That is how the patriarch Jacob carried on with life (Genesis 32.31) after meeting with God one night, and wrestling with Him until dawn – “limping on his thigh.” During the wrestling match, God had touched Jacob’s hip, dislocating it … presumably so that Jacob would know who was man, and who was God. Yes, at the end of it all, the Lord blessed Jacob … but He also broke Jacob. Jacob came away with a new name, and a new life … but also with a limp. And so it always is, said Dr. Martyn Lloyd-Jones from Genesis 32, with those who have come face-to-face with God. ‘How do you know you have met with God?’ the doctor asked. ‘You limp.’
I find that to be a profound insight – surely drawn, not only from the illustration of Genesis 32, but from observation of the saints as well. Those who have truly met God are humbled. They no longer walk with their chests as far out as before. Their self-assurance has been met with the reality of their helplessness in sin and their frailty before a holy God. And so, spiritually speaking, they walk with a limp. They have been mercifully crippled by the reality of their sin and smallness … so that they will no longer rush ahead of God in their pride and self-confidence. Christians – those who have truly met God in Christ – come away with a limp. Thank you, Dr. Lloyd-Jones, for pointing out such a helpful illustration of the Christian life from Genesis 32!
But it occurs to me, in recent days, that that initial limp; that initial humbling; that initial touching of the hip that occurs when we first come to Christ is often not the only humbling that we need … nor the only time that God touches the hips of His beloved people. We may find ourselves wrestling with God many times over the course of our journey to the celestial city. The Father’s discipline for our sin; periods of great trial, or pain, or discouragement, or fear; grief and loss – all of these can be seasons of wrestling. And in each case, though God graciously brings us through … we may come out of the wrestling match with a limp; with an indelible reminder of our weakness, and our need to be trained by the Father’s wise hand. When temptations or trials or terrors overcome us, we are reminded again of just how fragile is our frame; and how broken is our world. And, in many cases, we are never quite the same again. We go on our way, limping on our thigh.
But is that a bad thing? Not if God is the one who has touched our hips! For surely a God-given limp is better than a carefree stroll over the cliff-edge of sin! Surely it is better to realize our frailty than to carry on with a false sense of security. And the limp does that for us. It keeps us sober, humble, dependent. The limp reminds us of how much we still need God, even after the struggle. Like Paul’s thorn in the flesh (2 Corinthians 12), it keeps us relying upon God’s grace, not our own ability. So thank God when He gets you through a season of trial or wrestling of soul. But don’t begrudge the limp that may remain.

#### Excerpted records:
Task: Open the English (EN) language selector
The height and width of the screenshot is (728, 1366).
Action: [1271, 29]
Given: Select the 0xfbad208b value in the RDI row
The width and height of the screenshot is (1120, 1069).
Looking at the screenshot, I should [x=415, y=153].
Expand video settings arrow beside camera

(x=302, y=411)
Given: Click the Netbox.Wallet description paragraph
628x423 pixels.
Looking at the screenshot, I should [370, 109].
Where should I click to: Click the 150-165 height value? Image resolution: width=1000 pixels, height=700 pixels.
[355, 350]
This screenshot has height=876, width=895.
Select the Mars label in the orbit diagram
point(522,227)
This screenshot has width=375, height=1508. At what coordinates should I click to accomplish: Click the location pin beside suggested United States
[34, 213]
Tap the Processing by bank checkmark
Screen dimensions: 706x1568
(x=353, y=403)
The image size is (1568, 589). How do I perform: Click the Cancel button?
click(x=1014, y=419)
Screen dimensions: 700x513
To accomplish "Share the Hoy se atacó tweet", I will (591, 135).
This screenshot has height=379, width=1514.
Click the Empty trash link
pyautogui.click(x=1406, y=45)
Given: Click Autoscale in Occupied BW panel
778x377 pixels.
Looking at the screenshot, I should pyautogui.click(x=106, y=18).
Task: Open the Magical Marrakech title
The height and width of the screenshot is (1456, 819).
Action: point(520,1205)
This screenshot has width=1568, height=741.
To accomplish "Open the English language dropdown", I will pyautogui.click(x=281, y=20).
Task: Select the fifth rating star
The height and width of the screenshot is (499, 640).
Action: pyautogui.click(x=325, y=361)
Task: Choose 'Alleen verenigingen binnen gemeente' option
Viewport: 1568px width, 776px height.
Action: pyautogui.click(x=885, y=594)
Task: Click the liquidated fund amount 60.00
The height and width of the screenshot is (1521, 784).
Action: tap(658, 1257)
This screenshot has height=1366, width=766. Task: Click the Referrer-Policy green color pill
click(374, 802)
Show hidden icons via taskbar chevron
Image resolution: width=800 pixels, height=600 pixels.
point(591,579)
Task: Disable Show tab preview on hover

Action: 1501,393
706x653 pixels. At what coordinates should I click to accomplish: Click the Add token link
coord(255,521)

#### Assignment:
Answer these questions from the piece on Jacob's limp:
1. What did God do to Jacob's hip during the wrestling match?
2. What answer did Dr. Martyn Lloyd-Jones give to the question of how you know you have met with God?
3. To what does the piece compare the limp, with a reference to 2 Corinthians 12?
The records have no connection to the text.

#### Result of this exercise:
1. He touched it and dislocated it.
2. "You limp."
3. Paul's thorn in the flesh.